It wasn’t emphatic by any means. Nebraska didn’t take the ball and finish the game like it could have or fans crave. But, a reversal of fortune did happen.
As Cincinnati drove downfield with an opportunity to win or force OT, Malcolm Hartzog Jr picked up a defensive holding penalty.
At that moment, Mr. “same old thing” was on point. We’ve all seen this movie before and know how it ends. 
However, Hartzog finally, for the sake of my blood pressure, wrote a different ending to the movie.
The very next play, Hartzog snagged an interception in the end zone as the game-sealing play to send Big Red fans back up I-29 with plenty to celebrate.
This is a program who has essentially invented ways to lose. Honestly, ways to lose I haven’t seen anyone else in football pull off.
I get it. If we lose that game, it’s DEFCON-5 and basically a rinse and repeat cycle of what it’s been like as a Husker lifer on the football field. Mr. ‘same old thing’ would be dancing on my grave. 
In many eyes, Nebraska may have won, but not by enough or yeah, a win but they should have gotten beat.
Nebraska football is not yet in a position to gripe about not winning by enough. For right now, winning IS enough. Making the right play in the fourth quarter with the game on the line is progress. 
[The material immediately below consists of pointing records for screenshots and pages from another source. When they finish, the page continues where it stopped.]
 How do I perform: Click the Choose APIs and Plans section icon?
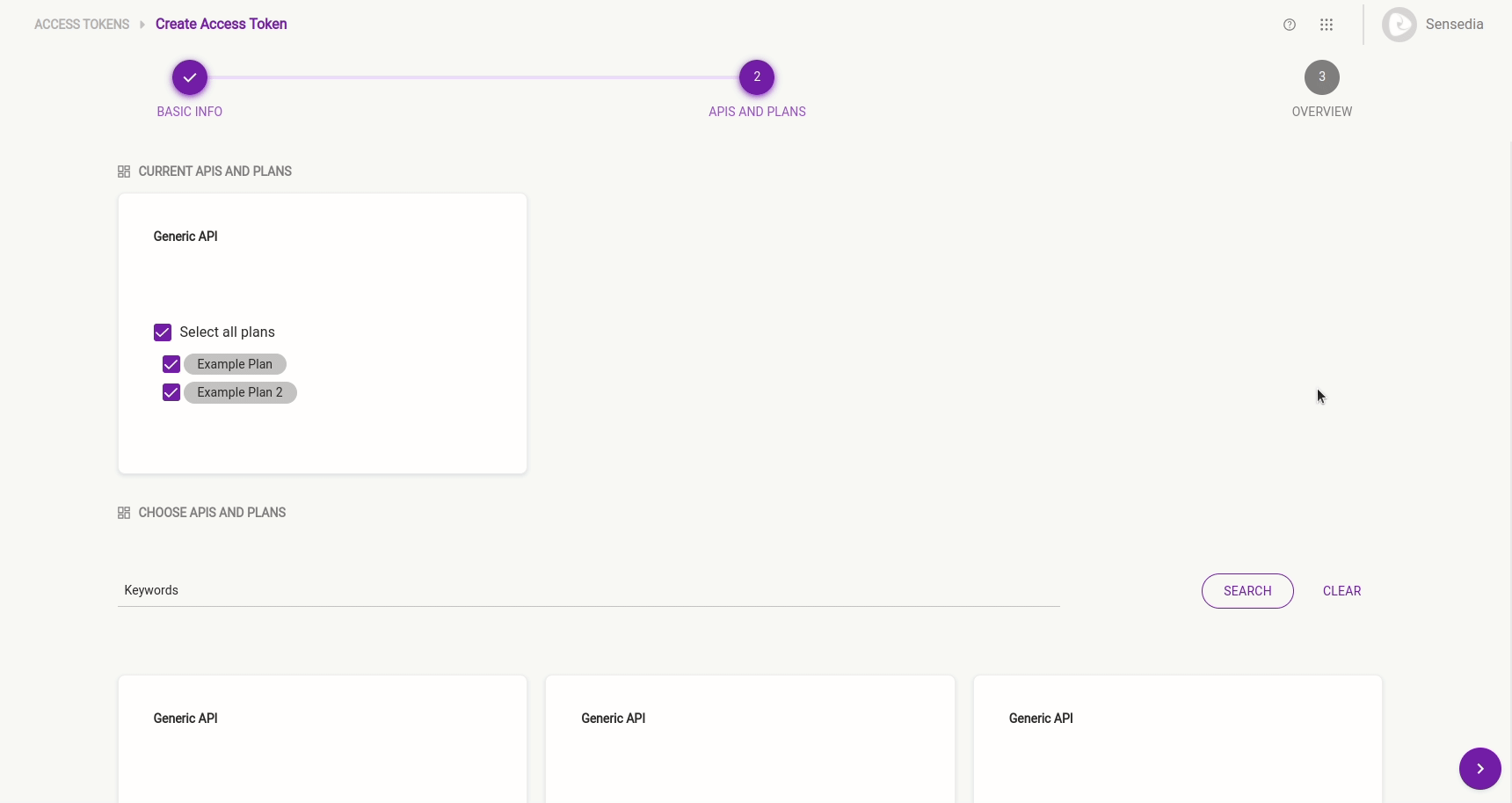pyautogui.click(x=124, y=512)
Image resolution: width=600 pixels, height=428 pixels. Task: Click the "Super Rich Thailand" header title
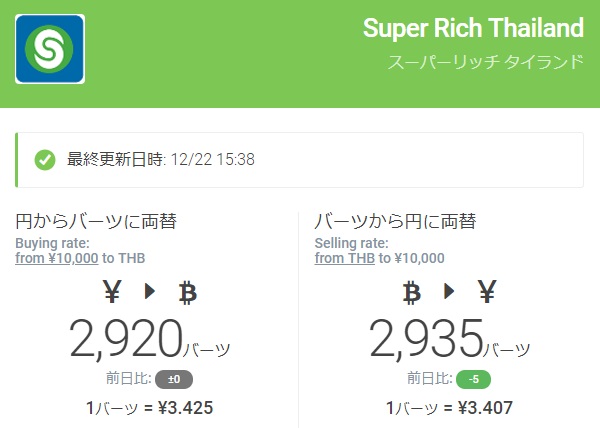(472, 28)
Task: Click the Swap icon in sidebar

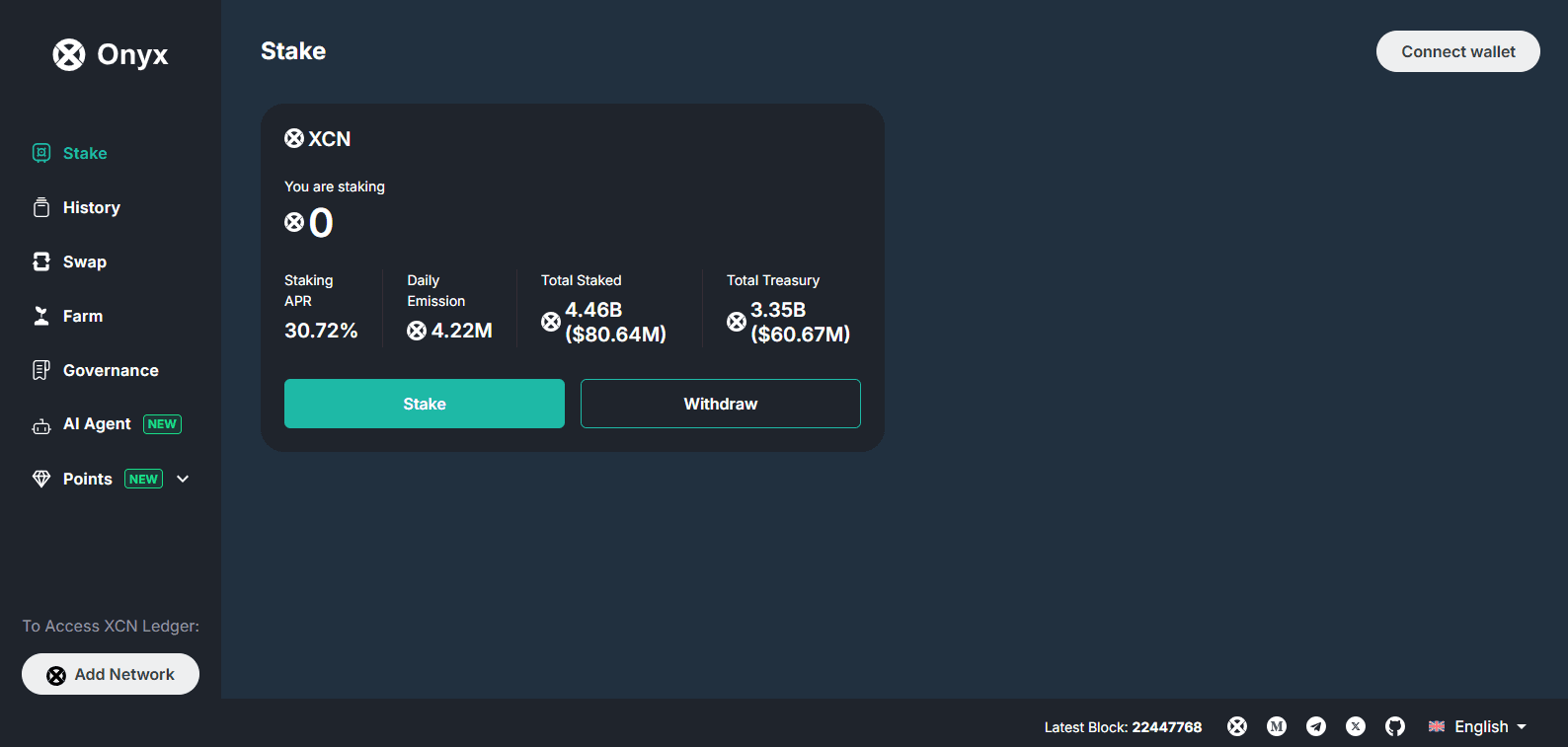Action: (x=41, y=261)
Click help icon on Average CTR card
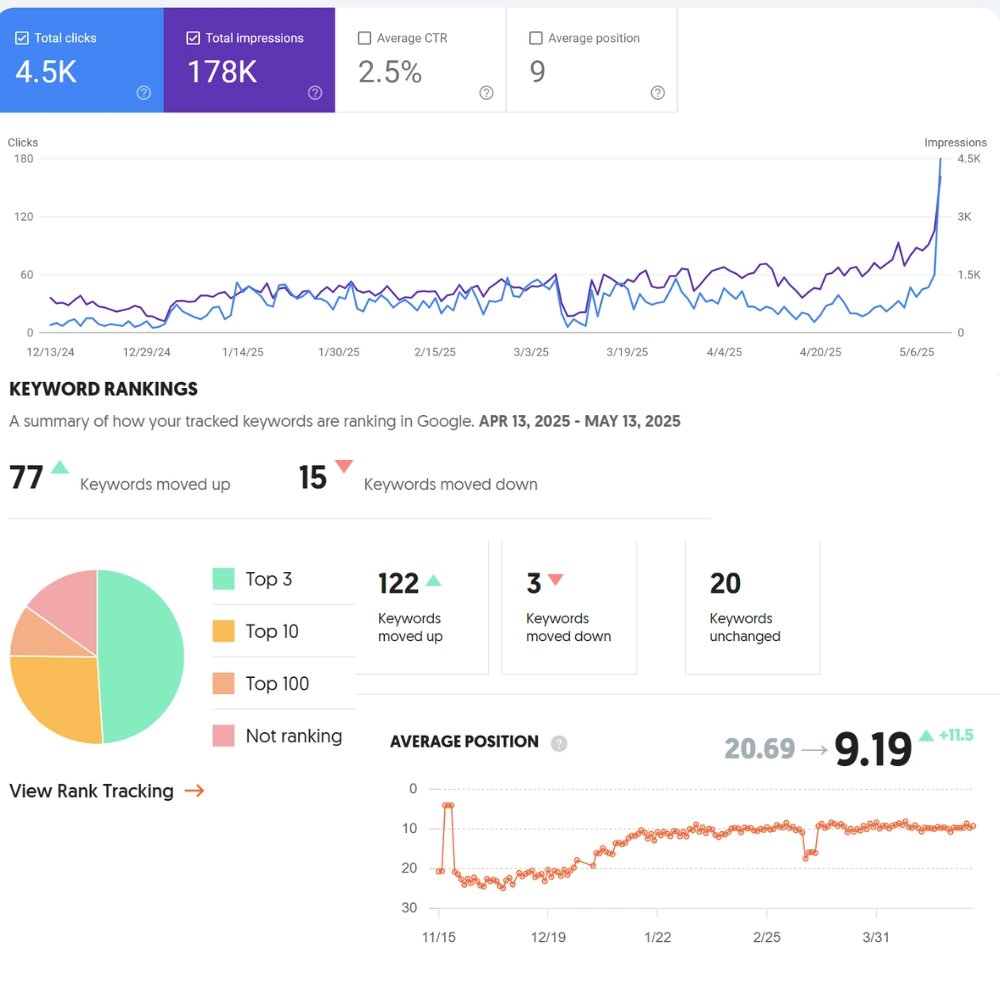Viewport: 1000px width, 1000px height. [486, 93]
It’s the first game of the season. Game one is never pretty. There’s things to work on. Yet, everything that went wrong Thursday night is correctable. There’s no glaring problem that can’t be adjusted.
The biggest hat tip to Mike Ekeler and the special teams. When’s the last time Husker fans were satisfied with special teams? The Clinton administration?
Nebraska made two field goals, both extra points, downed three punts inside the 20 and there were no glaring busted coverages. 
How many times in the last 10 years have fans left the stadium dazed, confused, gut wrenched, heartbroken or the all-too-familiar kicked in the groin feeling?
Not Thursday night. Not in Kansas City. Definitely not the ‘same old thing.’